----- Text block
Nuri’s flashbacks to his journey from Syria to England are richly detailed. He and Afra escape Syria into Turkey. In a smuggler’s apartment, he meets Mohammed, a young boy around Sami’s age, who seems to be alone. Nuri takes the boy under his wing, comforting him during the harrowing sea crossing to Greece and pretending Mohammed is his son when interacting with local authorities. In a Greek camp, Nuri loses track of Mohammed and is forced to leave for Athens without him, a decision that haunts him for the rest of his travels. In Athens, Nuri and Afra stay in Pedion tou Areos, a public park surrounded by woods that has been turned into a sprawling refugee camp. There, they meet Angeliki, who tells them children are often stolen from the park for organs or sex. Angeliki’s own baby was stolen from her, and her leaking breasts emphasize the newness of this loss. Nuri also interacts with Nadim, a talented musician from Afghanistan, though he eventually discovers Nadim is one of the men who take and exploit children from the park. When a mob beats Nadim to death, Nuri deals the fatal blow, and the guilt follows him to England. Throughout Nuri’s travels, he exchanges emails with Mustafa, who has made it to England and is pursuing beekeeping once again, hoping Nuri will join him soon.

Back in the present timeline, Afra finally sees a doctor. She tells him her blindness was caused by the bomb that killed Sami while he was playing in the garden. The doctor says Afra’s eyes seem to be functioning normally, leading him to believe her blindness is her body’s way of coping with the trauma of watching Sami die. Afra insists to the doctor that Nuri is also unwell, that he talks to people who are not there. Nuri protests, but the doctor is suspicious. Later, Lucy Fisher takes Nuri and Afra to their asylum interviews. The immigration officers ask Nuri strange questions that seem designed to catch him in a contradiction or otherwise make it difficult to claim he is in danger in his home country, and he worries he and Afra will be sent back to Syria.

Nuri’s final flashbacks detail his escape from Athens. To knock down the price of a trip to England, he agrees to make deliveries for a smuggler—Mr. Fotakis—for three weeks while he and Afra stay in the man’s apartment. Nuri locks Afra in their room while he makes these deliveries, but on the last night, he forgets the key, and Mr. Fotakis—knowing Nuri and Afra can do nothing without jeopardizing their chance to leave Greece—rapes Afra. The guilt Nuri feels further drives a wedge between him and his wife.

Back in England, Nuri returns Mustafa’s latest email, telling him where he is but that he is unwell. He sees Mohammed again and follows him through a door that transports him back to Aleppo, where he submerges himself in the river. He wakes in England on a beach and then spends several days in the hospital. Speaking to Afra after his return, she reveals to Nuri that she does not know Mohammed, that the boy is a product of his own imagination. Nuri realizes this is true, that everything Mohammed did and said and feared were things that Sami did and said and feared. Nuri’s grief over his son’s death led him to create this other boy as a way to cope. That night, he apologizes to Afra and the two of them reminisce about Sami, beginning the long process of healing their shared grief at last.

The next morning, Mustafa arrives at the bed and breakfast, and Nuri breaks down. Both men are older and have experienced so much loss and trauma, but Mustafa hopes that Nuri will come help with his new bee colonies and begin to rebuild. Afra’s sight is slowly returning, enough for her to see three non-native birds take flight from the tree in the courtyard, and this final image represents the hope of finding a new home.
----------
----- Records
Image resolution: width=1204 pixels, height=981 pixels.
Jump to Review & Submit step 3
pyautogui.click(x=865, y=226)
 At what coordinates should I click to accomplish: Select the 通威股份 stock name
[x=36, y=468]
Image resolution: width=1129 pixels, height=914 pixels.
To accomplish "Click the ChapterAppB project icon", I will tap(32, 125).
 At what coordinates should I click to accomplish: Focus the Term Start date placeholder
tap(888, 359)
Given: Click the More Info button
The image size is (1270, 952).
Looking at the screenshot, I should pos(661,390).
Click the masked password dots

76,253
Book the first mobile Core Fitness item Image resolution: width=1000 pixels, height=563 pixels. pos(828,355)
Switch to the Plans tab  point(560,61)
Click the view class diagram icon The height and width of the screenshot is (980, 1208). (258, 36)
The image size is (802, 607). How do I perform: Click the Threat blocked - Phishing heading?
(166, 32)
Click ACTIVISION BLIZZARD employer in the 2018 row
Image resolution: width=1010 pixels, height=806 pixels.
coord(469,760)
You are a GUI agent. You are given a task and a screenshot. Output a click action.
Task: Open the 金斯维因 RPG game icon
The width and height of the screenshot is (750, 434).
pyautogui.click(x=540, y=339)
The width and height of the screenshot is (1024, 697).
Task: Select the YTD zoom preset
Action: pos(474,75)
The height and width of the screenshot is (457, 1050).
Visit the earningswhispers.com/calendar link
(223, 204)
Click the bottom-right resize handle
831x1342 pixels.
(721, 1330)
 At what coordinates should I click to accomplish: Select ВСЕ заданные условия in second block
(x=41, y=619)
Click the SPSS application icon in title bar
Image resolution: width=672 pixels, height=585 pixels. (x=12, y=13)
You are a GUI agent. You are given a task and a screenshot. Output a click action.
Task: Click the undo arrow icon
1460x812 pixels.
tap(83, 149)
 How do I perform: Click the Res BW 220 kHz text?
----------
> **What to produce**: Reproduce the plot summary above between "Back in England, Nuri" and "grief at last.", inclusive, substituting "shore" for "beach".

> **Your response**:
Back in England, Nuri returns Mustafa’s latest email, telling him where he is but that he is unwell. He sees Mohammed again and follows him through a door that transports him back to Aleppo, where he submerges himself in the river. He wakes in England on a shore and then spends several days in the hospital. Speaking to Afra after his return, she reveals to Nuri that she does not know Mohammed, that the boy is a product of his own imagination. Nuri realizes this is true, that everything Mohammed did and said and feared were things that Sami did and said and feared. Nuri’s grief over his son’s death led him to create this other boy as a way to cope. That night, he apologizes to Afra and the two of them reminisce about Sami, beginning the long process of healing their shared grief at last.